Change log for CISCO_FIRESIGHT

Date Changes
2024-11-28 Enhancement:
- Mapped "app" field to "metadata.product_event_type".
- Mapped "ApplicationProtocol" to "network.application_protocol".
2024-06-25 Enhancement:
- Added a Grok pattern to parse the new format logs.
- If value of the field "sec_severity" is similar to "error", then set the value of the field "security_result.severity" to "ERROR".
- Mapped "sec_desc" to "sec_result.description".
- Mapped "app" to "principal.application".
- Mapped "summary" to "sec_result.summary".
2024-06-05 Enhancement:
- Parsed unparsed syslogs by adding a new Grok pattern.
2024-05-22 Enhancement:
- Added a Grok pattern to parse dropped logs.
- Mapped "product" to "vulnerabilities.vendor".
- Mapped "descript" to "vulnerabilities.description".
- Mapped "severity_detail" to "vulnerabilities.severity_details".
- Mapped "inter" to "intermediary.hostname".
- Mapped "eventId" to "metadata.product_event_type".
- Mapped "DeviceUUID" to "metadata.product_log_id".
- Mapped "InstanceID" to "target.asset_id".
- Mapped "ApplicationProtocol" to "network.application_protocol".
- Mapped "SrcIP" to "principal.ip" and "principal.asset.ip".
- Mapped "DstIP" to "target.ip" and "target.asset.ip".
- Mapped "SrcPort" to "principal.port".
- Mapped "DstPort" to "target.port".
- Mapped "Protocol" to "network.ip_protocol".
- Mapped "InitiatorPackets" to "network.sent_packets".
- Mapped "ResponderPackets" to "network.received_packets".
- Mapped "InitiatorBytes" to "network.sent_bytes".
- Mapped "ResponderBytes" to "network.received_bytes".
- Mapped "URL" to "target.url".
- Mapped "AccessControlRuleName" to "security_result.rule_name".
- Mapped "ConnectionID" to "security_result.about.resource.attribute.labels".

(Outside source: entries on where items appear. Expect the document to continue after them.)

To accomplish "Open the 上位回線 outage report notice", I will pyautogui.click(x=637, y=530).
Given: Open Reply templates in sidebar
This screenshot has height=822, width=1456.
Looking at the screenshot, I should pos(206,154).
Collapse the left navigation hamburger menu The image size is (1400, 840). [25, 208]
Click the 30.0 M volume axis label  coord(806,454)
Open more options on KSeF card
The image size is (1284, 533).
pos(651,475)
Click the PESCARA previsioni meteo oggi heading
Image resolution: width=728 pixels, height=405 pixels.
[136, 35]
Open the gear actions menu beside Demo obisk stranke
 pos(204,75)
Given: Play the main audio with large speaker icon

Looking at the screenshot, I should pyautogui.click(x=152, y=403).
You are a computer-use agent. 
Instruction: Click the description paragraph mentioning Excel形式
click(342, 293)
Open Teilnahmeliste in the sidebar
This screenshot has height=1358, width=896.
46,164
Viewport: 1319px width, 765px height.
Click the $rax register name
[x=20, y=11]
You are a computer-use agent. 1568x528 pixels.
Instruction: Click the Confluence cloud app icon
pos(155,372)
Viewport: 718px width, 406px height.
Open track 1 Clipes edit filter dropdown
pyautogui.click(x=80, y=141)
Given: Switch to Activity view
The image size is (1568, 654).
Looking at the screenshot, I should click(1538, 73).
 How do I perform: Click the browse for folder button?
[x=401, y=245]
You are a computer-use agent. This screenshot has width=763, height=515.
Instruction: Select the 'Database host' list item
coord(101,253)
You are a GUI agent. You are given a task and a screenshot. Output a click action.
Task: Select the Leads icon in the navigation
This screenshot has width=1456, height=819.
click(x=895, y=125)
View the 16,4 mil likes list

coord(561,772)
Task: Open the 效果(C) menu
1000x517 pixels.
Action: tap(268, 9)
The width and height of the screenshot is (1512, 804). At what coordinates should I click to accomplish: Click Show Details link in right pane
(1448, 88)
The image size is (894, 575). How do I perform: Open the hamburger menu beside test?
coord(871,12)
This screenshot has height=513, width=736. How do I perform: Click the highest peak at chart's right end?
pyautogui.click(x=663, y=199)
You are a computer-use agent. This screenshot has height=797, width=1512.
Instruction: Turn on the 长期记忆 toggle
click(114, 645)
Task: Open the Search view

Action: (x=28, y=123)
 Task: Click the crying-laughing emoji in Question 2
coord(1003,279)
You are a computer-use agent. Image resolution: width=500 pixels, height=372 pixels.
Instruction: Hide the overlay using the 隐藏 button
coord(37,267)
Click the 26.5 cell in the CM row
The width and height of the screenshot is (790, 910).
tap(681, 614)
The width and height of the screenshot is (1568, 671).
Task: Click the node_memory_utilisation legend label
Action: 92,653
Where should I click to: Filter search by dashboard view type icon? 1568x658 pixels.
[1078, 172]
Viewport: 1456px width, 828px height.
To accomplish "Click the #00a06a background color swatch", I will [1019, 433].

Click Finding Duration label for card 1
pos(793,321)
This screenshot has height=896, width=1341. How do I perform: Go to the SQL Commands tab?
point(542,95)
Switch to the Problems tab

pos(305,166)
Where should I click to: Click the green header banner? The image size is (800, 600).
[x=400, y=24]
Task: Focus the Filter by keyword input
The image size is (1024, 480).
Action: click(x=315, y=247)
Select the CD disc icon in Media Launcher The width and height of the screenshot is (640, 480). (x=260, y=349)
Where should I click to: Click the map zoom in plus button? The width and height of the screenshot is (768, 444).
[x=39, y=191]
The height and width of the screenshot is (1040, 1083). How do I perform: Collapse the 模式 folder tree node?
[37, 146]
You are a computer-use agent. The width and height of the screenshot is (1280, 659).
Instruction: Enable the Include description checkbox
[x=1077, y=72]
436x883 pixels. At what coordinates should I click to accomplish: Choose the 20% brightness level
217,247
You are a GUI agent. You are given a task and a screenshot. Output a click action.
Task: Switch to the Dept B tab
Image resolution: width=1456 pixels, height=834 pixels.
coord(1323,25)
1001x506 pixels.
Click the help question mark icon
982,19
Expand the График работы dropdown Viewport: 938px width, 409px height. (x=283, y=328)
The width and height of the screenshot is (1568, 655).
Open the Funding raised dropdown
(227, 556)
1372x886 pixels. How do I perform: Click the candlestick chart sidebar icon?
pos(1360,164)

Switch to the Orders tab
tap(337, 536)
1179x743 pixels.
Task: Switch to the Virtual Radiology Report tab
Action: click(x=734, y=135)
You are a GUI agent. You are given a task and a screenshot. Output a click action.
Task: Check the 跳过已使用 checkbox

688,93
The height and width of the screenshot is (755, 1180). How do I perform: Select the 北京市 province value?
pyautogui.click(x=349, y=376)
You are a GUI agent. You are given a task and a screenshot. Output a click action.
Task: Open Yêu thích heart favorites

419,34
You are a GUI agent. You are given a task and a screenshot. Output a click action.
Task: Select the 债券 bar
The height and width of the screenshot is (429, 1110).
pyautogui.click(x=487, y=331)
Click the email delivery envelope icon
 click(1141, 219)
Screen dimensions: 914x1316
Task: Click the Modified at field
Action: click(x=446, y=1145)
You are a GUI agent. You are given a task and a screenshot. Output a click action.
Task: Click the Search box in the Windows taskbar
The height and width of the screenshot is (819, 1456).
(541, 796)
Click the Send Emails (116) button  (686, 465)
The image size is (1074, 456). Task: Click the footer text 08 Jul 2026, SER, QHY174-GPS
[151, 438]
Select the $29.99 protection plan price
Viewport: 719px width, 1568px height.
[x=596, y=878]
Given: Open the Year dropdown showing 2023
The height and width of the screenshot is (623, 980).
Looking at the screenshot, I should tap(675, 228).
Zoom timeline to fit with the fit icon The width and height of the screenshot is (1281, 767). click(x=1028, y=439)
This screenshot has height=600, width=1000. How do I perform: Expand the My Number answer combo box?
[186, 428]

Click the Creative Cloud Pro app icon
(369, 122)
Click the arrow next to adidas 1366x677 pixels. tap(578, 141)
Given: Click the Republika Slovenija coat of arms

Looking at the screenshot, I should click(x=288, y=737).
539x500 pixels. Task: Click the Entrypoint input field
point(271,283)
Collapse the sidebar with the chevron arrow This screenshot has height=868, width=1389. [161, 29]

- Mapped "FirstPacketSecond" to "security_result.about.resource.attribute.labels".
- Mapped "EventPriority" to "security_result.severity".
- Mapped "WebApplication", "URLReputation", "EgressInterface", "IngressInterface", "ACPolicy", and "NAPPolicy" to "additional.fields".
- Mapped "AccessControlRuleAction" to "security_result.action".
2024-04-29 Enhancement:
- Added support to handle new format of ingested logs.
2023-09-21 Enhancement:
- Mapped "proto_type" to "network.ip_protocol".
- Added validation checks before mapping "entry.agent.type".
- Removed repetitive code for "recordTypeCategory" and mapped "recordTypeCategory to "metadata.product_event_type".
- Mapped "severity_code to "security_result.severity".
- Mapped "service_type", "syslog_facility_code", "syslog_priority" to "additional.fields".
- Mapped "entry_msg" to "metadata.description".
2022-10-01 Enhancement:
- Migrated customer specific to default parser.